Partial sorting with np.partition() in NumPy - Time & Space Complexity
We want to understand how the time needed to partially sort data with np.partition() changes as the data size grows.
Specifically, how does the work increase when we ask for elements around a certain position?
Analyze the time complexity of the following code snippet.
import numpy as np
arr = np.random.randint(0, 1000, size=1000)
k = 10
part = np.partition(arr, k)
result = part[:k]
This code finds the smallest 10 elements in an array of 1000 random numbers using partial sorting.
Look for loops or repeated steps inside the function.
- Primary operation: Partitioning the array around the kth element.
- How many times: The operation scans parts of the array multiple times but does not fully sort it.
As the array size grows, the time to partially sort grows roughly in a way that is faster than full sorting.

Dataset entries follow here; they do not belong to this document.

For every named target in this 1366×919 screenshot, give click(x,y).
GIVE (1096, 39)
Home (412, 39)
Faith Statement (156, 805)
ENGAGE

| Input Size (n) | Approx. Operations |
|---|---|
| 10 | About 20-30 operations |
| 100 | About 300-400 operations |
| 1000 | About 4000-5000 operations |
Pattern observation: The operations grow a bit faster than linearly but much slower than fully sorting the array.
Time Complexity: O(n)
This means the time to partially sort grows roughly in direct proportion to the size of the input array.
[X] Wrong: "Partial sorting with np.partition() takes as long as fully sorting the array."
[OK] Correct: Partial sorting only rearranges elements around the kth position, so it avoids the full sorting cost and runs faster.
Understanding how partial sorting works and its time cost shows you can choose the right tool for finding top elements efficiently, a useful skill in many data tasks.
"What if we asked for the top k elements multiple times on the same array? How would the time complexity change if we reused partial results?"